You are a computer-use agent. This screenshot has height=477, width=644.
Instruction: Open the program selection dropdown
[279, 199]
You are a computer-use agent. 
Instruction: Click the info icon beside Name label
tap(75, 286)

=-=-=

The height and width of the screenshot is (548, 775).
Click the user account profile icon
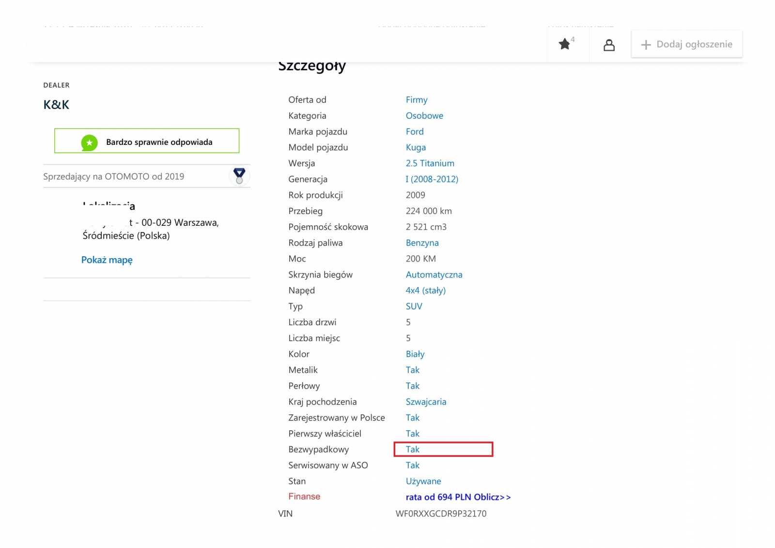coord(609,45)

=-=-=

TASK REQUIREMENTS
Pull out every line of the items above that contains the string "width", matching case exactly.

EXERCISE ANSWER
You are a computer-use agent. This screenshot has height=477, width=644.
The height and width of the screenshot is (548, 775).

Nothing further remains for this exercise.